To that list of questions I can now add:

what is our 95th percentile usage for last month?

The Easiest Answer Is Always Wrong

So that should be easy, right? I'm looking at our head-end router cluster through LibreNMS, and all I have to do is count the bytes going through the (virtual) physical interface that carries all of, and only, internet traffic, right?

Hey, it even provides 95th percentile information!

Done, right?

No.

There are three things wrong with this information.

What Is 95th Percentile?

First of all, the definition of '95th Percentile' as implemented here is incorrect.

Wikipedia lists three possible definitions for the term 95th percentile. For the purposes of our usage, we are going to use this one:

Take the sum(in, out) for each interval.

This method accounts for variances in input and output and makes the values related to the amount of data transferred in a given window.

The window most commonly used in my experience is five minutes. So every five minutes, the ISP reads the number of bytes you have transferred in the previous five minutes, does some math to change that into bits per second (which we'll get to) and stores that value for the given interval.

Since our LibreNMS graph has two lines for the 95th percentile, the displayed value is of no practical use to us.

RRD Doesn't Calculate 95th Percentile The Same Way We Want To

So okay, given that what I did is go back to my source data. Along with LibreNMS, I am using fprobe to generate nfdump flow files, which I can then process with nfsen for interesting information. Nfsen uses RRD to keep track of byte counts for sources, so I figured I could just use the RRDs that Nfsen generated and calculate my 95th percentile value from that.

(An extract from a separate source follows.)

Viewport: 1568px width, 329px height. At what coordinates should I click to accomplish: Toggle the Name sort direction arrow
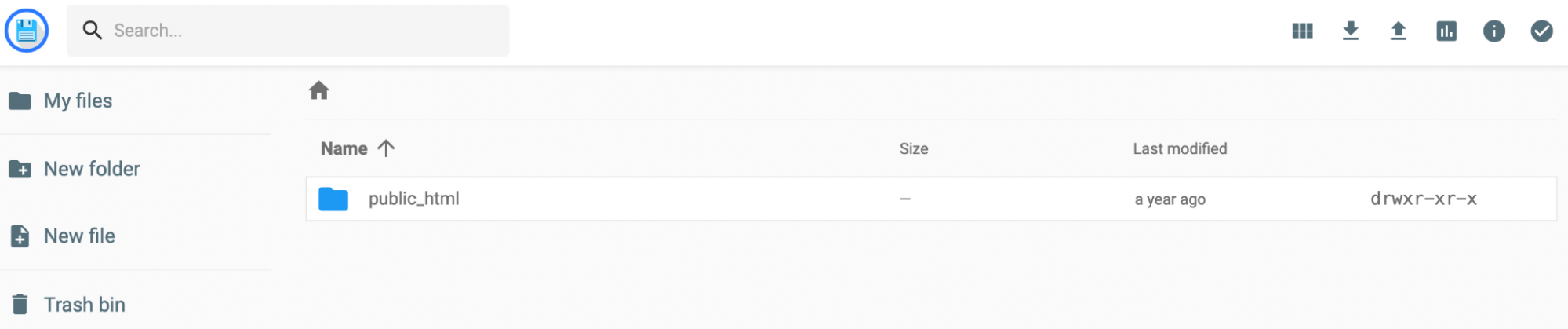click(386, 148)
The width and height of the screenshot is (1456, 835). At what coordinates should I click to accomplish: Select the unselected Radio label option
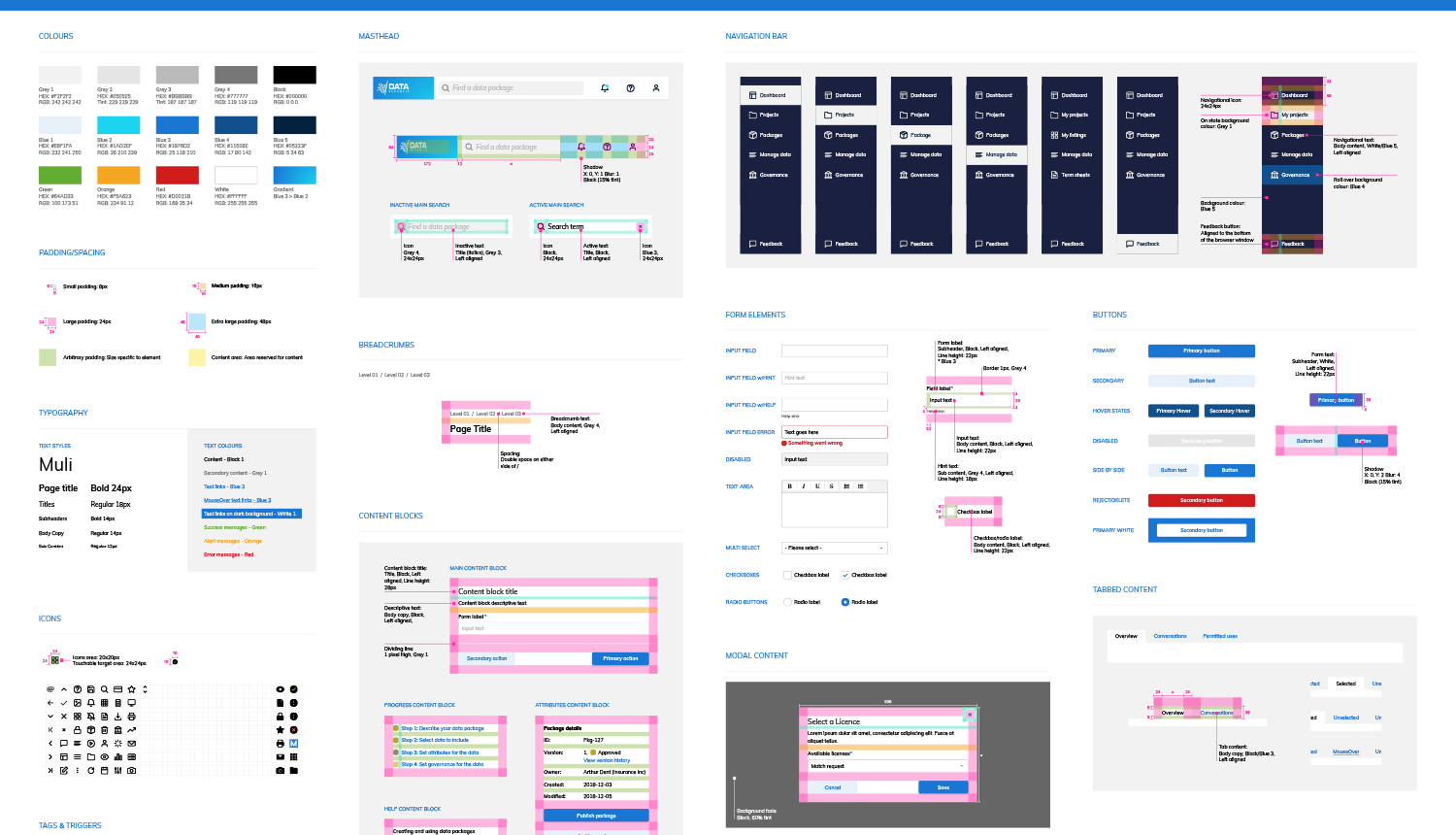pyautogui.click(x=788, y=602)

Unfortunately, the answer that you get when you do this depends on the width of the graph you draw. The magic to draw the graph is this:

/usr/bin/rrdtool graph /var/www/html/95th/$FILE.png 
  --imgformat=PNG 
  --start='$from' 
  --end='$to' 
  --pango-markup  
  --title='$file' 
  --vertical-label='bits/s' 
  --slope-mode 
  --base=1000 
  --height=125 
  --width=350 
  --alt-autoscale-max 
  --lower-limit='0' 
  --slope-mode 
  DEF:bytes1='/var/lib/netflow/nfsen-1.3.8/profiles-stat/live/RDC1.rrd':'traffic':AVERAGE 
  DEF:bytes2='/var/lib/netflow/nfsen-1.3.8/profiles-stat/live/RDC2.rrd':'traffic':AVERAGE 
  CDEF:bits1=bytes1,8,* 
  CDEF:bits2=bytes2,8,* 
  CDEF:total=bits1,bits2,+ 
  CDEF:rTotal=bytes1,bytes2,+ 
  VDEF:transfer=rTotal,TOTAL 
  VDEF:95th=total,95,PERCENT 
  AREA:total#90B040: 
  GPRINT:transfer:'Total %6.2lf%sB ' 
  LINE1:95th#aa0000 
  GPRINT:95th:'95th %6.2lf%sb/s' > /dev/null

What it turns out is happening is that rrdtool looks at the data window you are providing and at the width of the requested graph, and from that computes the number of data points needed to draw that graph. And then -- and this is the key thing -- computes the 95th percentile based on the datapoints used in the graph, not the dataset provided.

Which is a long way of saying: 95th percentile calculation happens after aggregation, not before.

I proved this by changing the geometry of the graph drawn from a given dataset from a width of 350 to a width of 3500 and I got a significantly different number.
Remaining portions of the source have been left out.